[Entries for finding words and elements]
^^^^

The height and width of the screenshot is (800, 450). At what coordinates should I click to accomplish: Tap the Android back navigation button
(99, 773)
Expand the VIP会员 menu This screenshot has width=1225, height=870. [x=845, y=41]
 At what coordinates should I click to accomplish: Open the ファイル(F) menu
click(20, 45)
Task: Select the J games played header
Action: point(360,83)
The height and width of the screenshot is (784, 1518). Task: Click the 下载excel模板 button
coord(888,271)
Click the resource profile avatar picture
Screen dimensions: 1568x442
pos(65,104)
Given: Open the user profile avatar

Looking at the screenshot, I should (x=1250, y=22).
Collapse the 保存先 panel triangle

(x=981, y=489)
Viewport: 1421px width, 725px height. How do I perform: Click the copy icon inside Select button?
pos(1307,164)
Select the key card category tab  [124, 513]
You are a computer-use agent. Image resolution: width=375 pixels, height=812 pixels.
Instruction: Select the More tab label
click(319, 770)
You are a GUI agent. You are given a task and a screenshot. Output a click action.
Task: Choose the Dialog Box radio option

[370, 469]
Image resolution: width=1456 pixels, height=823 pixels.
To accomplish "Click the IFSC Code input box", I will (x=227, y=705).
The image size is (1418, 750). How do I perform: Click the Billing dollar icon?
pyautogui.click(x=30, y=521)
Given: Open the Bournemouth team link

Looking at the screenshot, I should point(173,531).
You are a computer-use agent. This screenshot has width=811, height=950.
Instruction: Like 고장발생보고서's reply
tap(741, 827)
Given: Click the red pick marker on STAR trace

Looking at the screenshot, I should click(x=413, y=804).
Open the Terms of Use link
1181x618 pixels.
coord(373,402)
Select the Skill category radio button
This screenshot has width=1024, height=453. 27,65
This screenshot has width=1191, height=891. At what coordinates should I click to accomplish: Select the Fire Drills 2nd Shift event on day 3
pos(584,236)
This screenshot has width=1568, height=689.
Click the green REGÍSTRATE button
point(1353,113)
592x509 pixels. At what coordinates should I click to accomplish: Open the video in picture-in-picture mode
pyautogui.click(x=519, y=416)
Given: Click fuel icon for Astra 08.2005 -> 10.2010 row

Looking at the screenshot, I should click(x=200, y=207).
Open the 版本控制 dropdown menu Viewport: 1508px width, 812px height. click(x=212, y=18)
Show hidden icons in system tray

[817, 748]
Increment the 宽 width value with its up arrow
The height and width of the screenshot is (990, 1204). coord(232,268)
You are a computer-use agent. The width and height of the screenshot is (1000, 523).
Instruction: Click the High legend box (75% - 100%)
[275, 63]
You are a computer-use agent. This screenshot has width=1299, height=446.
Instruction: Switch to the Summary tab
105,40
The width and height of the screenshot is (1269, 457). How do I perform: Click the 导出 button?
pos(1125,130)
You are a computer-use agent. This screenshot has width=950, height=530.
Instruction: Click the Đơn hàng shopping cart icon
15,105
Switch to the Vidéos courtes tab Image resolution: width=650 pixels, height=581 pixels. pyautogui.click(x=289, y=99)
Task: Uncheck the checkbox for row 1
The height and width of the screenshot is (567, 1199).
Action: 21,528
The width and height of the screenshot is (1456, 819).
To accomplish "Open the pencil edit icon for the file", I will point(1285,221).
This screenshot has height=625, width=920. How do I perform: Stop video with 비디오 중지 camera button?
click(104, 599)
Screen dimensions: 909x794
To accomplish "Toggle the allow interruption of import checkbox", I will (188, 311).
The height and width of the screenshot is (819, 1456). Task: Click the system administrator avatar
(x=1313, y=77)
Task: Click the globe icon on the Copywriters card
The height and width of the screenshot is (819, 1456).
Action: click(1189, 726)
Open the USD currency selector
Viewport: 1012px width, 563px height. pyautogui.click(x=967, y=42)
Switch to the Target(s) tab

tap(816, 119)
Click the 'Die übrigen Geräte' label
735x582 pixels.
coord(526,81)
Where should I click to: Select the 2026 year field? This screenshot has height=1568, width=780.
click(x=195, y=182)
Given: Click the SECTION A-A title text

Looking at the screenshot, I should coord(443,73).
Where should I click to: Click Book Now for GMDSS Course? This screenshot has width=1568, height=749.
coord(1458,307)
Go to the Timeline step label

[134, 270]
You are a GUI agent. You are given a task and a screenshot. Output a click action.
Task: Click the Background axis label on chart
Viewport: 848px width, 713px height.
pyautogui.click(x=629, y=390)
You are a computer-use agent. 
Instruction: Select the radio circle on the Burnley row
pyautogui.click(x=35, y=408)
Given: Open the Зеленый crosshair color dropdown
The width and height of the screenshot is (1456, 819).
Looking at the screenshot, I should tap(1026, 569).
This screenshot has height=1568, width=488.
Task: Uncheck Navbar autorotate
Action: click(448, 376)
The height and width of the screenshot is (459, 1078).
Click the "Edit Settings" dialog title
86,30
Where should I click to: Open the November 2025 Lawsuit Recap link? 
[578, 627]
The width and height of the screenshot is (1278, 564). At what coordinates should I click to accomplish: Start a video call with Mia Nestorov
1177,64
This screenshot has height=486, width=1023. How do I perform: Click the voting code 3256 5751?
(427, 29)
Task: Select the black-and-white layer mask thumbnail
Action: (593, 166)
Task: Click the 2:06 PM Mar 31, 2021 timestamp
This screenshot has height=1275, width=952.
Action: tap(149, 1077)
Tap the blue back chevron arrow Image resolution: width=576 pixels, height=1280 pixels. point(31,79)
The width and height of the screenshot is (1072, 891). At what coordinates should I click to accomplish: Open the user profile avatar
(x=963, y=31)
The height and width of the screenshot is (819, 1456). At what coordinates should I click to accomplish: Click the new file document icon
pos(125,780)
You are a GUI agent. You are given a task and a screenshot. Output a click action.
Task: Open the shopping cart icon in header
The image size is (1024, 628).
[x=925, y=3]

^^^^

• [PROBLEM STATEMENT]: Print every one of the entries above a second time, leaving each line unchanged.

• [ANSWER IN FULL]:
The height and width of the screenshot is (800, 450). At what coordinates should I click to accomplish: Tap the Android back navigation button
(99, 773)
Expand the VIP会员 menu This screenshot has width=1225, height=870. [x=845, y=41]
 At what coordinates should I click to accomplish: Open the ファイル(F) menu
click(20, 45)
Task: Select the J games played header
Action: point(360,83)
The height and width of the screenshot is (784, 1518). Task: Click the 下载excel模板 button
coord(888,271)
Click the resource profile avatar picture
Screen dimensions: 1568x442
pos(65,104)
Given: Open the user profile avatar

Looking at the screenshot, I should (x=1250, y=22).
Collapse the 保存先 panel triangle

(x=981, y=489)
Viewport: 1421px width, 725px height. How do I perform: Click the copy icon inside Select button?
pos(1307,164)
Select the key card category tab  [124, 513]
You are a computer-use agent. Image resolution: width=375 pixels, height=812 pixels.
Instruction: Select the More tab label
click(319, 770)
You are a GUI agent. You are given a task and a screenshot. Output a click action.
Task: Choose the Dialog Box radio option

[370, 469]
Image resolution: width=1456 pixels, height=823 pixels.
To accomplish "Click the IFSC Code input box", I will (x=227, y=705).
The image size is (1418, 750). How do I perform: Click the Billing dollar icon?
pyautogui.click(x=30, y=521)
Given: Open the Bournemouth team link

Looking at the screenshot, I should point(173,531).
You are a computer-use agent. This screenshot has width=811, height=950.
Instruction: Like 고장발생보고서's reply
tap(741, 827)
Given: Click the red pick marker on STAR trace

Looking at the screenshot, I should click(x=413, y=804).
Open the Terms of Use link
1181x618 pixels.
coord(373,402)
Select the Skill category radio button
This screenshot has width=1024, height=453. 27,65
This screenshot has width=1191, height=891. At what coordinates should I click to accomplish: Select the Fire Drills 2nd Shift event on day 3
pos(584,236)
This screenshot has width=1568, height=689.
Click the green REGÍSTRATE button
point(1353,113)
592x509 pixels. At what coordinates should I click to accomplish: Open the video in picture-in-picture mode
pyautogui.click(x=519, y=416)
Given: Click fuel icon for Astra 08.2005 -> 10.2010 row

Looking at the screenshot, I should click(x=200, y=207).
Open the 版本控制 dropdown menu Viewport: 1508px width, 812px height. click(x=212, y=18)
Show hidden icons in system tray

[817, 748]
Increment the 宽 width value with its up arrow
The height and width of the screenshot is (990, 1204). coord(232,268)
You are a computer-use agent. The width and height of the screenshot is (1000, 523).
Instruction: Click the High legend box (75% - 100%)
[275, 63]
You are a computer-use agent. This screenshot has width=1299, height=446.
Instruction: Switch to the Summary tab
105,40
The width and height of the screenshot is (1269, 457). How do I perform: Click the 导出 button?
pos(1125,130)
You are a computer-use agent. This screenshot has width=950, height=530.
Instruction: Click the Đơn hàng shopping cart icon
15,105
Switch to the Vidéos courtes tab Image resolution: width=650 pixels, height=581 pixels. pyautogui.click(x=289, y=99)
Task: Uncheck the checkbox for row 1
The height and width of the screenshot is (567, 1199).
Action: 21,528
The width and height of the screenshot is (1456, 819).
To accomplish "Open the pencil edit icon for the file", I will point(1285,221).
This screenshot has height=625, width=920. How do I perform: Stop video with 비디오 중지 camera button?
click(104, 599)
Screen dimensions: 909x794
To accomplish "Toggle the allow interruption of import checkbox", I will (188, 311).
The height and width of the screenshot is (819, 1456). Task: Click the system administrator avatar
(x=1313, y=77)
Task: Click the globe icon on the Copywriters card
The height and width of the screenshot is (819, 1456).
Action: click(1189, 726)
Open the USD currency selector
Viewport: 1012px width, 563px height. pyautogui.click(x=967, y=42)
Switch to the Target(s) tab

tap(816, 119)
Click the 'Die übrigen Geräte' label
735x582 pixels.
coord(526,81)
Where should I click to: Select the 2026 year field? This screenshot has height=1568, width=780.
click(x=195, y=182)
Given: Click the SECTION A-A title text

Looking at the screenshot, I should coord(443,73).
Where should I click to: Click Book Now for GMDSS Course? This screenshot has width=1568, height=749.
coord(1458,307)
Go to the Timeline step label

[134, 270]
You are a GUI agent. You are given a task and a screenshot. Output a click action.
Task: Click the Background axis label on chart
Viewport: 848px width, 713px height.
pyautogui.click(x=629, y=390)
You are a computer-use agent. 
Instruction: Select the radio circle on the Burnley row
pyautogui.click(x=35, y=408)
Given: Open the Зеленый crosshair color dropdown
The width and height of the screenshot is (1456, 819).
Looking at the screenshot, I should tap(1026, 569).
This screenshot has height=1568, width=488.
Task: Uncheck Navbar autorotate
Action: click(448, 376)
The height and width of the screenshot is (459, 1078).
Click the "Edit Settings" dialog title
86,30
Where should I click to: Open the November 2025 Lawsuit Recap link? 
[578, 627]
The width and height of the screenshot is (1278, 564). At what coordinates should I click to accomplish: Start a video call with Mia Nestorov
1177,64
This screenshot has height=486, width=1023. How do I perform: Click the voting code 3256 5751?
(427, 29)
Task: Select the black-and-white layer mask thumbnail
Action: (593, 166)
Task: Click the 2:06 PM Mar 31, 2021 timestamp
This screenshot has height=1275, width=952.
Action: tap(149, 1077)
Tap the blue back chevron arrow Image resolution: width=576 pixels, height=1280 pixels. point(31,79)
The width and height of the screenshot is (1072, 891). At what coordinates should I click to accomplish: Open the user profile avatar
(x=963, y=31)
The height and width of the screenshot is (819, 1456). At what coordinates should I click to accomplish: Click the new file document icon
pos(125,780)
You are a GUI agent. You are given a task and a screenshot. Output a click action.
Task: Open the shopping cart icon in header
The image size is (1024, 628).
[x=925, y=3]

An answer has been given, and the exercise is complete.